Unsupervised Human Preference Learning

Sumuk Shashidhar, Abhinav Chinta, Vaibhav Sahai, Dilek Tur


Abstract
Large language models demonstrate impressive reasoning abilities but struggle to provide personalized content due to their lack of individual user preference information. Existing methods, such as in-context learning and parameter-efficient fine-tuning, fall short in capturing the complexity of human preferences, especially given the small, personal datasets individuals possess. In this paper, we propose a novel approach utilizing small parameter models as preference agents to generate natural language rules that guide a larger, pre-trained model, enabling efficient personalization. Our method involves a small, local “steering wheel” model that directs the outputs of a much larger foundation model, producing content tailored to an individual’s preferences while leveraging the extensive knowledge and capabilities of the large model. Importantly, this personalization is achieved without the need to fine-tune the large model. Experimental results on email and article datasets, demonstrate that our technique significantly outperforms baseline personalization methods.

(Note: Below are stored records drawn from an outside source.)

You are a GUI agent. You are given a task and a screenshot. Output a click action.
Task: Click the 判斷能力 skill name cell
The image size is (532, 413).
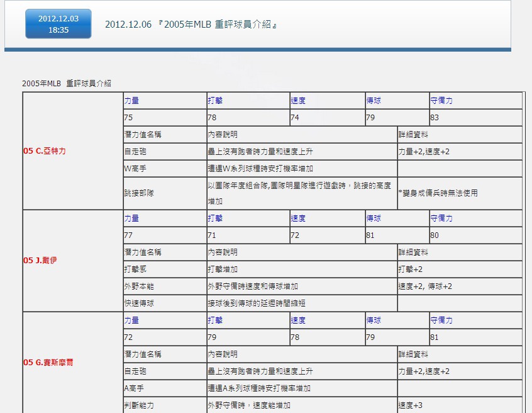click(139, 405)
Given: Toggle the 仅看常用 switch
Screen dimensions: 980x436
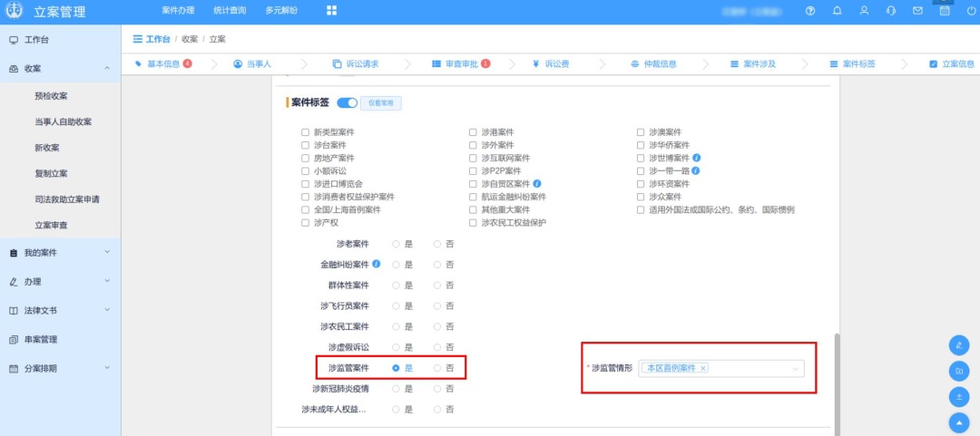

By allowing foundation models to adapt to individual preferences in a data and compute-efficient manner, our approach paves the way for highly personalized language model applications.
Anthology ID:
2024.emnlp-main.200
Volume:
Proceedings of the 2024 Conference on Empirical Methods in Natural Language Processing
Month:
November
Year:
2024
Address:
Miami, Florida, USA
Editors:
Yaser Al-Onaizan, Mohit Bansal, Yun-Nung Chen
Venue:
EMNLP
SIG:
Publisher:
Association for Computational Linguistics
Note:
Pages:
3412–3445
Language:
URL:
https://aclanthology.org/2024.emnlp-main.200
DOI:
Bibkey:
Cite (ACL):
Sumuk Shashidhar, Abhinav Chinta, Vaibhav Sahai, and Dilek Tur. 2024. Unsupervised Human Preference Learning. In Proceedings of the 2024 Conference on Empirical Methods in Natural Language Processing, pages 3412–3445, Miami, Florida, USA. Association for Computational Linguistics.
Cite (Informal):
Unsupervised Human Preference Learning (Shashidhar et al., EMNLP 2024)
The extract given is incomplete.